The Archaeotools project, faceted classification and natural language processing in an archaeological context.

Jeffrey, S., Richards, J., Ciravegna, F., Waller, S., Chapman, S. & Zhang, Z. ‘The Archaeotools project, faceted classification and natural language processing in an archaeological context. UK e-Science All Hands Meeting 2008’, ”Philosophical Transactions of the Royal Society A”, 2009 367, 2507-2519. doi: 10.1098/rsta.2009.0038

When ontology and reality collide: the Archaeotools project. The CAA 2009.

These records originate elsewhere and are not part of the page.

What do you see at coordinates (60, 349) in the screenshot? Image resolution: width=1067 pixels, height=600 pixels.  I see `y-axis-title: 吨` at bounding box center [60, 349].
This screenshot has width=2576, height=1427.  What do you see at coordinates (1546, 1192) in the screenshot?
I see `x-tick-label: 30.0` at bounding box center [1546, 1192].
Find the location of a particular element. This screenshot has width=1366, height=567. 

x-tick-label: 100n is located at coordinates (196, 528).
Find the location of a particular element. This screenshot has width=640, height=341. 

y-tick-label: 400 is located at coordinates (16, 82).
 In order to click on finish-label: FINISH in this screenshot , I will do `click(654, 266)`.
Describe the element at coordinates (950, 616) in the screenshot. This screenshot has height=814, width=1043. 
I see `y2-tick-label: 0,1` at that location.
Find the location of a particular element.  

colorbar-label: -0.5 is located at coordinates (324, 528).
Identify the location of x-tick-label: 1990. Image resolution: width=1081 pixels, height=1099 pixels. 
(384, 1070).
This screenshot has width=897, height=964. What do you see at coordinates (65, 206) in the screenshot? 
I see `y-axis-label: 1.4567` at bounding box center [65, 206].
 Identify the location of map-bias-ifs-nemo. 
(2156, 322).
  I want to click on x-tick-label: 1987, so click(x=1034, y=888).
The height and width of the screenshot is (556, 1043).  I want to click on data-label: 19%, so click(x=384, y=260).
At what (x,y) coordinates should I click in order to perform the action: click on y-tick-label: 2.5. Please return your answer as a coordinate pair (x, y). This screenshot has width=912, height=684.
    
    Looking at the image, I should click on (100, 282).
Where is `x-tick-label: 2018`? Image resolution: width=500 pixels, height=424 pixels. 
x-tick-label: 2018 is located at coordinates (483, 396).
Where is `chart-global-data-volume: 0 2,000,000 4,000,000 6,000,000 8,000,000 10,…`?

Jeffrey, S., Richards, J., Ciravegna, F., Waller, S., Chapman, S. & Zhang, Z., 2009 ‘When ontology and reality collide: the Archaeotools project, faceted classification and natural language processing in an archaeological context’. In Jerem, E. & Szevere´nyi, V. (Eds.), 2009 ”On the road to reconstructing the past”, Proc. 36th Int. Conf. on Computer Applications and Quantitative Methods in Archaeology (CAA), Budapest, Hungary, 2008. Forthcoming 2009.

Abstract:

As a direct result of a successful proof of concept demonstrator for a faceted classification browsing system for archaeological records, ‘Archaeobrowser’, the Archaeology Data Service (ADS) and the Natural Language Processing Research Group at the University of Sheffield have embarked on a further project, named ‘Archaeotools’. Archaeotools is funded by the UK’s e-Science Research Grants Scheme which itself is a collaboration between three major funding bodies, the AHRC, the EPSRC and the JISC. This project represents the first UK service implementation of a faceted classification system in an archaeological context, specifically to enhance the ADS’s ArchSearch facility moving the search paradigm away from the search box approach towards a more intuitive and informative faceted browser system. Archaeotools is also using natural language processing to tackle the problem of unstructured, but highly valuable, archaeological data by automatically extracting metadata from legacy datasets such as ‘grey literature’.

The Archaeology Data Service and the Archaeotools project: faceted classification and natural language processing. Published 2010.

Richards, J.D., Jeffrey, S., Ciravegna, F., Waller, S., Chapman, S., and Zhang, Z., 2010 ‘The Archaeology Data Service and the Archaeotools project: faceted classification and natural language processing’. In Whitcher-Kansa, S., Kansa E.C. & Watrall, E. (Eds.), in press 2009 ”Archaeology 2.0 and Beyond: New Tools for Collaboration and Communication”, Los Angeles: Cotsen Institute of Archaeology.

Integrating archaeological literature into resource discovery interfaces using natural language processing and name authority services. IEEE/All hands 2009.

Jeffrey, S., Richards, J., Ciravegna, F., Waller, S., Chapman, S. & Zhang, Z., 2009 Integrating archaeological literature into resource discovery interfaces using natural language processing and name authority services. In ”The Proceedings of the 5th IEEE International Conference on e-Science” (Oxford, UK, 9-11 December 2009). Forthcoming 2009.